EXERCISE A: In the entries, starting with the first line and going on through the line with "click(380, 116)", change "redo arrow icon" to "undo arrow icon" and give those lines again with everything else unchanged. Leave the pictures out of your answer.

QUOTED PASSAGE:
****
IV. | Mergers, Acquisitions and Other Corporate Actions |
Issuers occasionally require shareholder approval to engage in certain corporate actions such as mergers, acquisitions, name changes, dissolutions, reorganizations, divestitures and reincorporations and the votes for these types of corporate actions are generally determined on a case-by-case basis.
V. | Anti-Takeover Measures |
Practices designed to protect a company from unsolicited bids can adversely affect shareholder value and voting rights, and they potentially create conflicts of interests among directors, management and shareholders. Except under special issuer-specific circumstances, Invesco generally votes to reduce or eliminate such measures. These measures include adopting or renewing poison pills, requiring supermajority voting on certain corporate actions, classifying the election of directors instead of electing each director to an annual term, or creating separate classes of common or preferred stock with special voting rights. Invesco generally votes against management proposals to impose these types of measures, and generally votes for shareholder proposals designed to reduce such measures. Invesco generally supports shareholder proposals directing companies to subject their anti-takeover provisions to a shareholder vote.
****
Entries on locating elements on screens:

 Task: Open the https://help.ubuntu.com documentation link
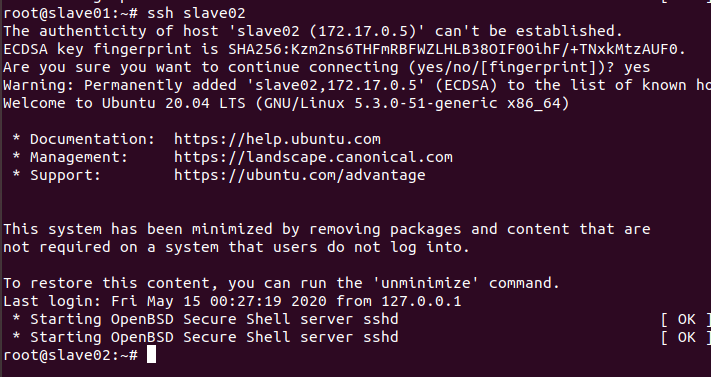[x=277, y=139]
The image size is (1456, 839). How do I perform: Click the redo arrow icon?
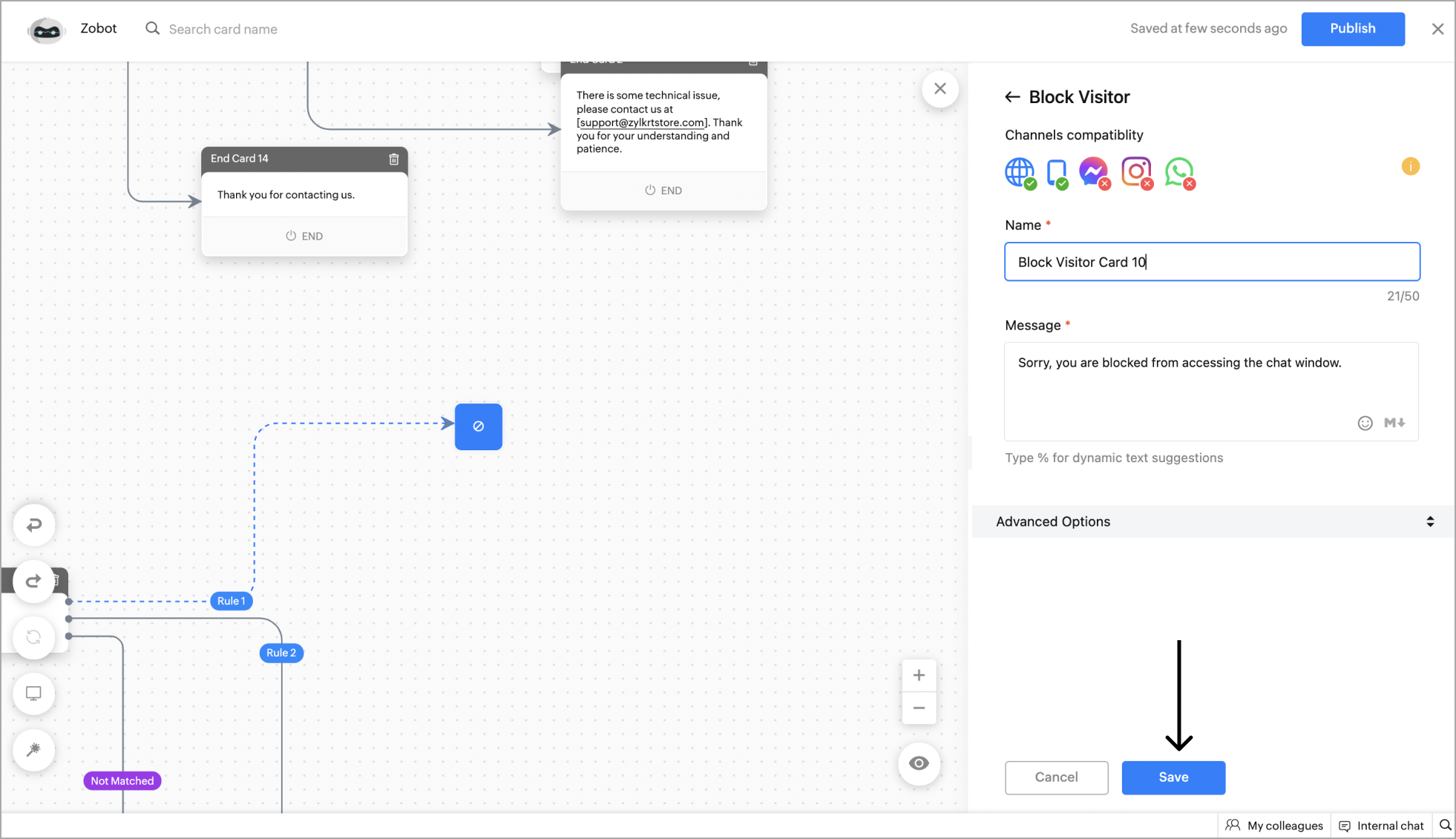tap(34, 581)
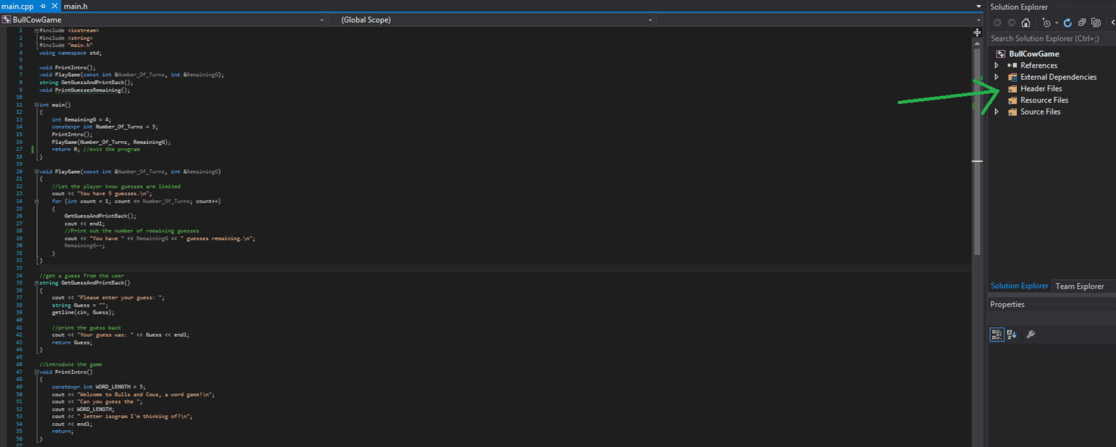Expand External Dependencies node
The image size is (1116, 447).
[996, 77]
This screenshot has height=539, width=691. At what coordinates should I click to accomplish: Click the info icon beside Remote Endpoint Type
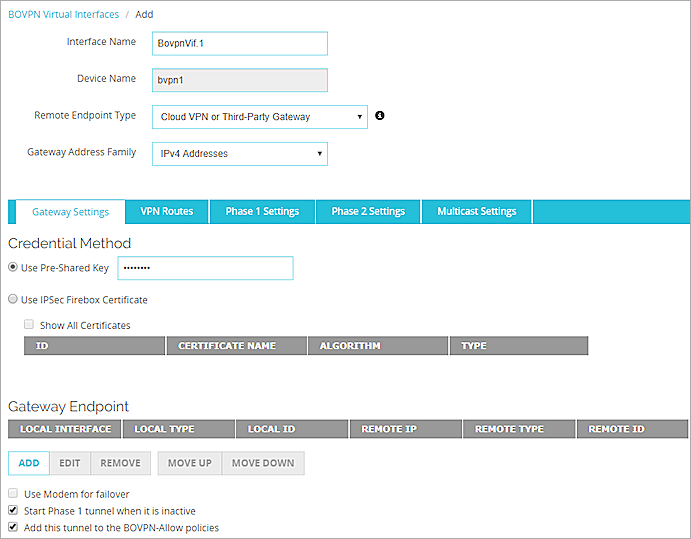click(380, 116)
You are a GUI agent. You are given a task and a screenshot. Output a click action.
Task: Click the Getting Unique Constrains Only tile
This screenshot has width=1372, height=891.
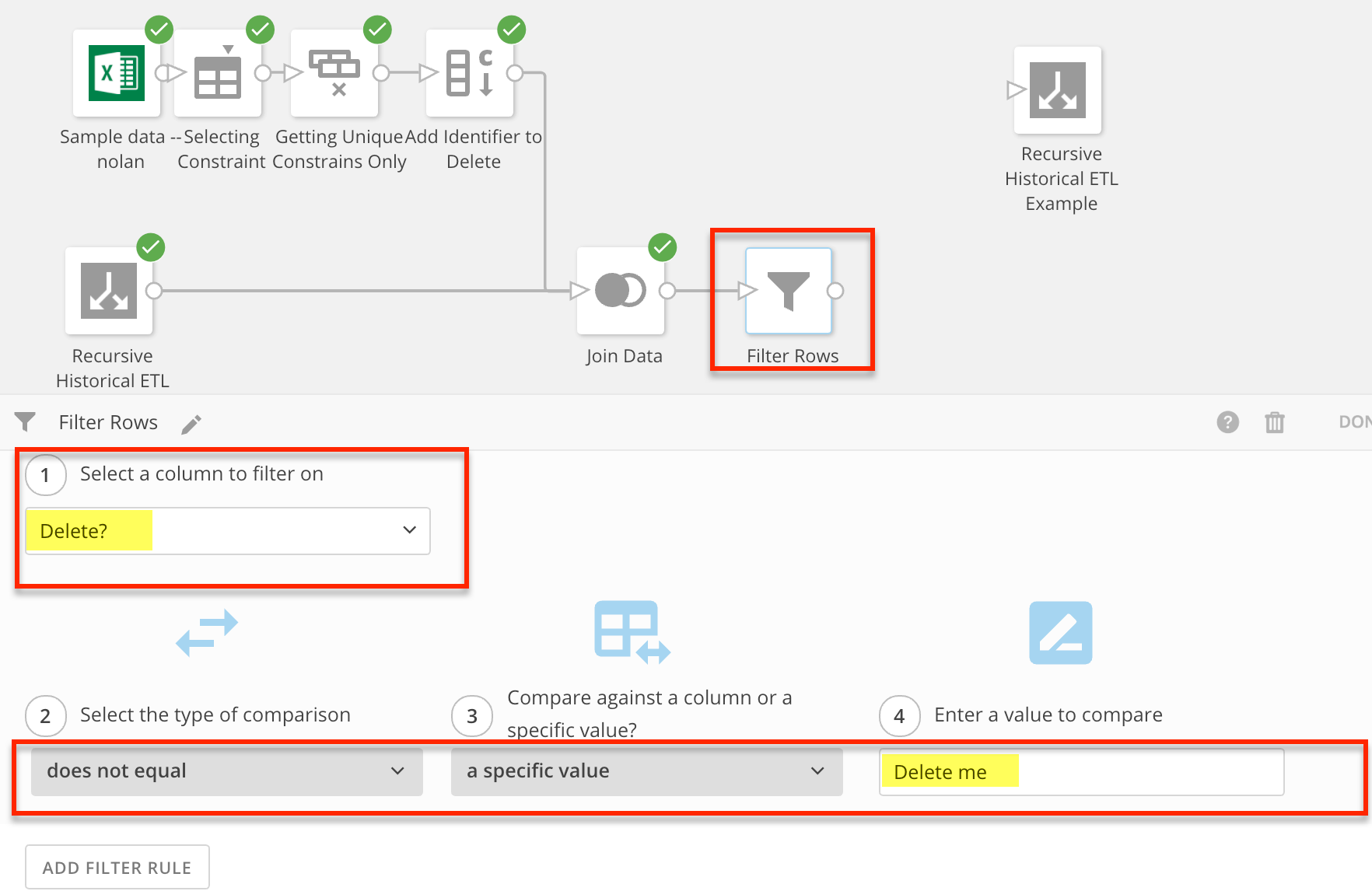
****
EXERCISE B: Write what comes next in the passage on proxy voting policy, picking up after its final sentence.

RIGHT ANSWER A:
 Task: Open the https://help.ubuntu.com documentation link
[x=277, y=139]
The image size is (1456, 839). How do I perform: Click the undo arrow icon?
tap(34, 581)
Expand External Dependencies node
The image size is (1116, 447).
[996, 77]
This screenshot has height=539, width=691. At what coordinates should I click to accomplish: Click the info icon beside Remote Endpoint Type
click(380, 116)

RIGHT ANSWER B:
VI. | Environmental, Social and Corporate Responsibility Issues |
Invesco believes that a companys response to environmental, social and corporate responsibility issues and the risks attendant to them can have a significant effect on its long-term shareholder value. Invesco recognizes that to manage a corporation effectively, directors and management must consider not only the interest of shareholders, but also the interests of employees, customers, suppliers and creditors, among others. While Invesco generally affords management discretion with respect to the operation of a companys business, Invesco will evaluate such proposals on a case-by-case basis and will vote proposals relating to these issues in a manner intended to maximize long-term shareholder value.
VII. | Routine Business Matters |
Routine business matters rarely have the potential to have a material effect on the economic prospects of Clients holdings, so Invesco generally supports a boards discretion on these items. However, Invesco generally votes against proposals where there is insufficient information to make a decision about the nature of the proposal. Similarly, Invesco generally votes against proposals to conduct other unidentified business at shareholder meetings.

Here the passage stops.